As a mindfulness practitioner myself, I’ve often struggled to articulate the mechanisms through which meditation might actually work, mainly because there hasn’t been a plethora of scientific literature on this subject. But that might be about to change.
Rick Nauert, in his recent article on Psych Central entitled ‘Controlling Brain Waves May Be Key to Meditation’s Benefits‘ reports on a paper published by Brown University researchers in Frontiers in Human Neuroscience.
Nauert made the following observations: ‘…….researchers said that by learning to control their focus on the present somatic moment, mindfulness meditators develop a more sensitive “volume knob” for controlling spatially specific, localized sensory cortical alpha rhythms’.

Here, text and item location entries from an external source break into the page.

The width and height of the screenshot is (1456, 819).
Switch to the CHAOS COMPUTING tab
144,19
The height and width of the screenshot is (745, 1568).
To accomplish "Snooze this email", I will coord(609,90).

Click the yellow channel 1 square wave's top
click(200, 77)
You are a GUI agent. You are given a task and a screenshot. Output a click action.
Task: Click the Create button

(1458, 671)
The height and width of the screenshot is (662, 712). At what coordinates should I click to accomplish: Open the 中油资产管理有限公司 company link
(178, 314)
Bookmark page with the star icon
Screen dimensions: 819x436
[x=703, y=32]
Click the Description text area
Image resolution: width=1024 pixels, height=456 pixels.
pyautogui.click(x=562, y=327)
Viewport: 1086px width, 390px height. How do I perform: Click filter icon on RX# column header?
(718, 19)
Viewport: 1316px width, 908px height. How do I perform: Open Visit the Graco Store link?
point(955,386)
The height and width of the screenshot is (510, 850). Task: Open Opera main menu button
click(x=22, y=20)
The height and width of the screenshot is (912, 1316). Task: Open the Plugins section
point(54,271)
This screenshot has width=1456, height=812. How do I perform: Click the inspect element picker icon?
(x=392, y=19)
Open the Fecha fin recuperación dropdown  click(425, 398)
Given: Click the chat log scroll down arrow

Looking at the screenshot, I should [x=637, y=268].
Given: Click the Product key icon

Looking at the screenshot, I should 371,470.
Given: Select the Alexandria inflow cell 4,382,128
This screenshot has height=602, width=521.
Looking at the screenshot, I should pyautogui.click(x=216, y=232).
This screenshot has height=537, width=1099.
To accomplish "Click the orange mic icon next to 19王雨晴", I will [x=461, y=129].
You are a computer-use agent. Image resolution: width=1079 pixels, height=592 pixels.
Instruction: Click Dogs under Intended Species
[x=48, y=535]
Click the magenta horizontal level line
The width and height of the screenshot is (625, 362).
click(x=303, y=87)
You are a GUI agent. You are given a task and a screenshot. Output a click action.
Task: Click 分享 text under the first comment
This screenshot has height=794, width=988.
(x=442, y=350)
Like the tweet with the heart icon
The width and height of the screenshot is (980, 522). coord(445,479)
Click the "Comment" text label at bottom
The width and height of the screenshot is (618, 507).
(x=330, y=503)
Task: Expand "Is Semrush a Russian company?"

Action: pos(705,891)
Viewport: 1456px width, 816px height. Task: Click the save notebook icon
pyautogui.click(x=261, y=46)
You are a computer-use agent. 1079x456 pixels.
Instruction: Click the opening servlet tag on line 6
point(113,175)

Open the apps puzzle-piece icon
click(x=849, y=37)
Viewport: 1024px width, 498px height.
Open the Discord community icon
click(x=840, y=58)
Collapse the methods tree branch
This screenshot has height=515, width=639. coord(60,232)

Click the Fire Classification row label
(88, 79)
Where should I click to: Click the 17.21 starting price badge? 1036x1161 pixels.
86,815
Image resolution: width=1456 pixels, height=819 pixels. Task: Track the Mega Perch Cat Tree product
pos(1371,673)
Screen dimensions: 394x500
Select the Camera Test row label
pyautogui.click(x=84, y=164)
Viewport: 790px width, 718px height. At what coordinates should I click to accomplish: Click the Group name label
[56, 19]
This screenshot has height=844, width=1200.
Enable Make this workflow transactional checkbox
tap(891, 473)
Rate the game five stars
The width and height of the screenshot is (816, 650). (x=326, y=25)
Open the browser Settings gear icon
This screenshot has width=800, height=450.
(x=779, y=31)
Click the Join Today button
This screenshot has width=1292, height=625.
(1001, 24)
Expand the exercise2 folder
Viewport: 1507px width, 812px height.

He carried on to conclude that: ‘efficient modulation of cortical alpha rhythms in turn enables optimal filtering of sensory information. Meditators learn not only to control what specific body sensations they pay attention to, but also how to regulate attention so that it does not become biased toward negative physical sensations such as chronic pain’.
The authors have suggested the framework around which further empirical research can be undertaken; to get substantive answers will require further hypothesis testing and much reflection. So we may not know for some time what the exact mechanisms look like, but we can be assured that the scientific community is on the right tracks to formulate an answer.